Cyware Daily Threat Intelligence March 06, 2018

Saposhi malware
A new malware called Saposhi--capable of taking over electronic devices and turning them into bots--has been discovered by researchers in India. The malware is being compared to the earlier released Reaper malware. Indian Computer Emergency Response Team (CERT-In) hasn't released any alert regarding Saposhi yet.

TSCookie
TSCookie malware was initially discovered in January 2018, propagating through spoofed emails, that appears to be coming from Ministry of Education, Culture, Sports, Science, and Technology of Japan. The hacker group BlackTech is expected to be behind the attacks.

Ransom note embedded in the attack
A new threat vector that uses mis-configured Memcached servers to help amplify distributed denial-of-service (DDoS) attacks, dubbed memcached reflection attacks, has been discovered. In this method, hackers can deliver ransom demands along with the address to the attackers' digital wallet hidden within the attack payload. 4G LTE protocol flaws
New security bugs have been identified in LTE protocol that can be exploited to generate fake messages, snoop on users, and forge user location data. These vulnerabilities can affect the attach, detach, and paging procedures of LTE. The vulnerabilities were discovered by a special tool named LTEInspector.

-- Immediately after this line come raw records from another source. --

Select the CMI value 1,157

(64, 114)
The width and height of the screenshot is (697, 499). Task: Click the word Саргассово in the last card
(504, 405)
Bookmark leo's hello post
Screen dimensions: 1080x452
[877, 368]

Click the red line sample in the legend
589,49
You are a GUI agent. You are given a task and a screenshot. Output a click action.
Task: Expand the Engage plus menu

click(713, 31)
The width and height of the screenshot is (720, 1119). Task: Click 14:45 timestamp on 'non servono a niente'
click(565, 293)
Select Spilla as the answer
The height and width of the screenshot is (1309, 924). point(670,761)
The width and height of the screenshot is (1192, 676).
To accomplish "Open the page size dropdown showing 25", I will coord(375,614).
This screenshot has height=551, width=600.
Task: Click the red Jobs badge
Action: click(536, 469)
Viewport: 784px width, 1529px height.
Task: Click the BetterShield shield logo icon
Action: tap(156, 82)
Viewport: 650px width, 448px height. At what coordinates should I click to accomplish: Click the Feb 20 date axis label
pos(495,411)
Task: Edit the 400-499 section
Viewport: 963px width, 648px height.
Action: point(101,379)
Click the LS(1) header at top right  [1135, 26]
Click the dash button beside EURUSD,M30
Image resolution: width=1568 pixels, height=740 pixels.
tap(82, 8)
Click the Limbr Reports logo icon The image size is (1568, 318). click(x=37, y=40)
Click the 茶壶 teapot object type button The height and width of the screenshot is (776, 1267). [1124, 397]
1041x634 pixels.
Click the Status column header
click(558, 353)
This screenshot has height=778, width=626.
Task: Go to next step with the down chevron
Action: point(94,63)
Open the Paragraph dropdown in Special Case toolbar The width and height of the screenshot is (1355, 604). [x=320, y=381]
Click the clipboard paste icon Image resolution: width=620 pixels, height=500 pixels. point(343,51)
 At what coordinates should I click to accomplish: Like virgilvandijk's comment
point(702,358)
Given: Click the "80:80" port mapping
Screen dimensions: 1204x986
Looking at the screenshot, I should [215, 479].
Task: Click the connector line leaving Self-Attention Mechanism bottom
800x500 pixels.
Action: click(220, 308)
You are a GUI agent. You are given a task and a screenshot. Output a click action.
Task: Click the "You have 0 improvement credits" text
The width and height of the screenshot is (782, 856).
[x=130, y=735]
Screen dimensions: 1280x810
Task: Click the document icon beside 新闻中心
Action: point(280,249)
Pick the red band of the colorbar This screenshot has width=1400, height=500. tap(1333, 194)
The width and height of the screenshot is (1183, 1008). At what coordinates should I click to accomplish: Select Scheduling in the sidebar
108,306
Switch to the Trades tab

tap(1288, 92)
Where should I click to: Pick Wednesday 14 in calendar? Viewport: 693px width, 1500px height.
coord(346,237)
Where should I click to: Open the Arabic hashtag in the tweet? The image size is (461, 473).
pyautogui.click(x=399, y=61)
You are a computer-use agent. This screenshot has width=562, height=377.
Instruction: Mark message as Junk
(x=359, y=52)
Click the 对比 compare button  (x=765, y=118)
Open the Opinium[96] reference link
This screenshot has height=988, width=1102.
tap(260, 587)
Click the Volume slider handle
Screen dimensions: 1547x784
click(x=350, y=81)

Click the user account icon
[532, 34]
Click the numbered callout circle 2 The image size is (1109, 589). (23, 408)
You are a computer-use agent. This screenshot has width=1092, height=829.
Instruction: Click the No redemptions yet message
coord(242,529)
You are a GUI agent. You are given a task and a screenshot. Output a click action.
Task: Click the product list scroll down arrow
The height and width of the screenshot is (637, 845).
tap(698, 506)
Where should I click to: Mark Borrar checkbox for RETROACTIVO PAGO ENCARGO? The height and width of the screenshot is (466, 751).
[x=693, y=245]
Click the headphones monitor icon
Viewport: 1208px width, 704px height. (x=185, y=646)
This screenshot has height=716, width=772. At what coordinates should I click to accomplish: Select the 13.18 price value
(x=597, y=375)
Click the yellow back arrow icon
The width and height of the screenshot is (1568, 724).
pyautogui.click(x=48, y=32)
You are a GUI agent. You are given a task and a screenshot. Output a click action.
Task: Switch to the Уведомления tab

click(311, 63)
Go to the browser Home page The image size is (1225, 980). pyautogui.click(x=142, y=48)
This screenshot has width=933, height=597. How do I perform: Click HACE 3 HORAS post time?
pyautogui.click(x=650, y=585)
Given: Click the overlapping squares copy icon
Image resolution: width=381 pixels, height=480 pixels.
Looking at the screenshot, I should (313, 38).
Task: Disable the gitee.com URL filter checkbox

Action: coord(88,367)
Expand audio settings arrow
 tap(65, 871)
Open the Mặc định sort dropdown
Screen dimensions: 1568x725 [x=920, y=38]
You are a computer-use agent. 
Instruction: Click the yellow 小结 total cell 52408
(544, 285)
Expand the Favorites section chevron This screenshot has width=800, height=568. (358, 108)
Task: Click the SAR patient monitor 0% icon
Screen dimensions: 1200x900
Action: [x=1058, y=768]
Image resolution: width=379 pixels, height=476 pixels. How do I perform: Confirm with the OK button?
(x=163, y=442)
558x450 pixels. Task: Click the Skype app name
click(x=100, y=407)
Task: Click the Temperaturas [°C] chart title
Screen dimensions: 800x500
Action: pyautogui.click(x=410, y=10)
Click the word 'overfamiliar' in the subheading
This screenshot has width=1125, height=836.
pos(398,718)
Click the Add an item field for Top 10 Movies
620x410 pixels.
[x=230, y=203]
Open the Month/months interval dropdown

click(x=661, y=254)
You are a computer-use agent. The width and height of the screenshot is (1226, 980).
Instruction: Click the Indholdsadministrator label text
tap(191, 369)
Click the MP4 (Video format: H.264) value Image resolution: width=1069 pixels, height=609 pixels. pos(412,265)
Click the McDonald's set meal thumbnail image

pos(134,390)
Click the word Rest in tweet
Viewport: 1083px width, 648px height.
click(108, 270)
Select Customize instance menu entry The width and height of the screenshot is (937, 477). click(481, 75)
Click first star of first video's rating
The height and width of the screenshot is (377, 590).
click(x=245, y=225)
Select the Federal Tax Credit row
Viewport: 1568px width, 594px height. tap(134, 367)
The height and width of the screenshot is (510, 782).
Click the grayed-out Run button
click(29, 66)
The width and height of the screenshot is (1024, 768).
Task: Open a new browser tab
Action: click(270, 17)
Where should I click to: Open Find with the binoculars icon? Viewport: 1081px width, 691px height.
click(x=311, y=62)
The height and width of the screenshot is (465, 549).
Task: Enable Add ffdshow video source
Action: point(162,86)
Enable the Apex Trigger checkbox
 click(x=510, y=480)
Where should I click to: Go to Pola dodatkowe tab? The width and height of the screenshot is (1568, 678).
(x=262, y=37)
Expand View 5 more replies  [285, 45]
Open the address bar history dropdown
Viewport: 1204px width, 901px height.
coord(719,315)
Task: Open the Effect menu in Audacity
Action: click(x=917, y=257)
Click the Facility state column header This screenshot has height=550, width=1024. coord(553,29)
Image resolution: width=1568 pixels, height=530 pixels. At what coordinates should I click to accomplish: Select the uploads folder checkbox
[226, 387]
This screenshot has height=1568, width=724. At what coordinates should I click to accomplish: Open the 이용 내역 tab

Microsoft releases KB 4090913 update
Last month, Microsoft released KB 4074588 update. The update has bugs that affected some USB devices causing them to stop working after installation. To mitigate the issue, Microsoft released a cumulative update KB 4090913 for Windows 10 version 1709. The update will be released through Windows Update mechanism.

Side-channel attacks
A threat report disclosed that memory side-channel attacks have increased tremendously ever since the Meltdown vulnerability was made public. Malware authors are trying different combinations of existing code for proof-of-concept attacks testing the vulnerability.